So, one day I randomly decided I wanted to take a trip to the UK, where some of my best friends are. I hit up orbitz.com, found me some cheap rates, and booked my flight on Virgin Atlantic. Few months later, over winter break, I’m on my way to Newark Liberty International Airport for my flight to London-Heathrow, a 7-hour flight. Sounds like a boring flight.
Actually, I got on the plane, and they had some nifty entertainment systems on board. Each seat had it’s own display and control. There were 35 movies you could choose from (albeit only about 10 or so were *good*), and it was like Comcast’s onDemand service. You could start the movie at any time, and pause, rewind, or fast forward it, at your convenience.
There were also about 25 different TV shows, both British and American, and probably 5-8 episodes of each show, and you could also start those when you felt like it. Same as with the movies, these could be controlled completely at your command.
Also on this system there was an interactive map. It not only showed your trip route, and how far along you were, but also your speed, direction and ETAs. It was interesting, although it did somewhat seem to make the flight longer, watching the minutes tick down, one by one. So I didn’t watch that for long. Another nifty feature was the ability to SMS message (text messages, like on your mobile phone) from the plane, at only £2.50 per outgoing message, or £2.00 per incoming ($5.00 and $4.00 respectively).

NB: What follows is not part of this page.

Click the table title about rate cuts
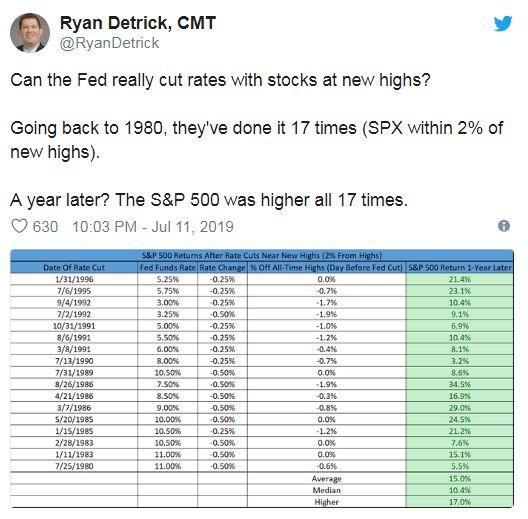The height and width of the screenshot is (519, 528). point(262,256)
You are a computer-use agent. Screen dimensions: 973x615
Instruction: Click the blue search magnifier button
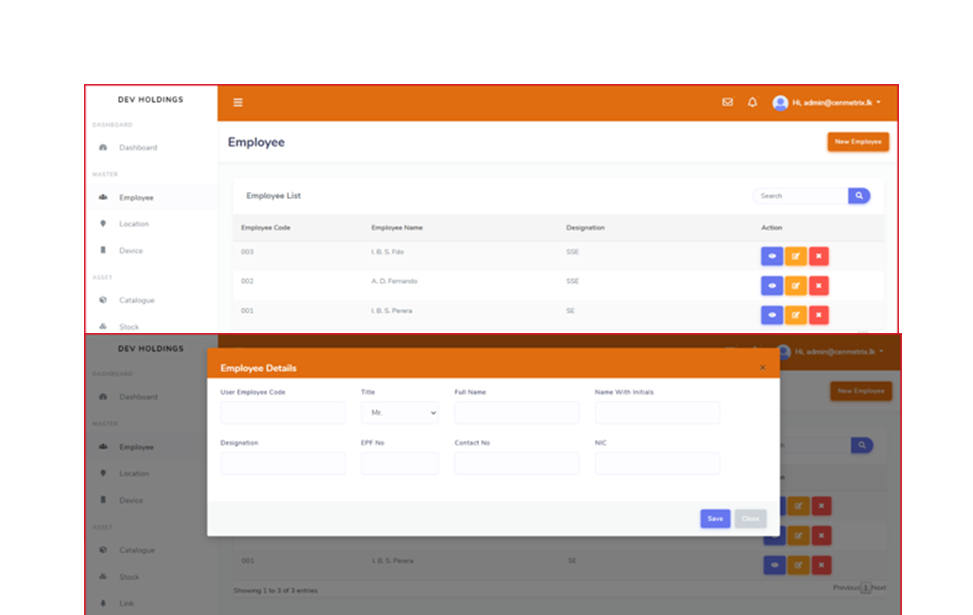click(x=859, y=196)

“But this *is* a gaming thing right? WHAT does this have to do with gaming?!”
Oh, would you quit whining? I’m getting there.
SO! As if all that wasn’t enough, there were video games on this flight. That’s right, video games. About 20 of them. And decent ones too. Games like Super Mario World, Dr. Mario, Chess, F-Zero, and Who Wants to be a Millionaire. You play using the horizontally-held phone-and-remote-control-in-one unit. On one side, it’s a phone, held (traditionally) vertically. But flip it over, and it’s a remote control & game pad, held horizontally. Even cooler is that you can “link up” to another seat on the flight and play games with them. Provided they have the link-up function enabled. Unfortunately, that means you can’t just start challenging random seats to games, as much fun as that would be.
The fact that there were games on the flight was just excellent. It means I didn’t have to take out my laptop once (except to write this article!), which is a good thing, cause my laptop was a really tight fit in those seats. I also didn’t have to finish that book I was reading. It’s a good idea that I think airlines should consider investing further in.
One would think that two on-board media servers wouldn’t be able to handle such a load as about 400 people. One would, however, be wrong. Granted, some of the menus got a little laggy, but all-in-all, it works well. All-in-all, I was rather impressed by the entertainment, it masked the sardine-like cramped seat space rather well. The food, though, well, what do you expect from an airline?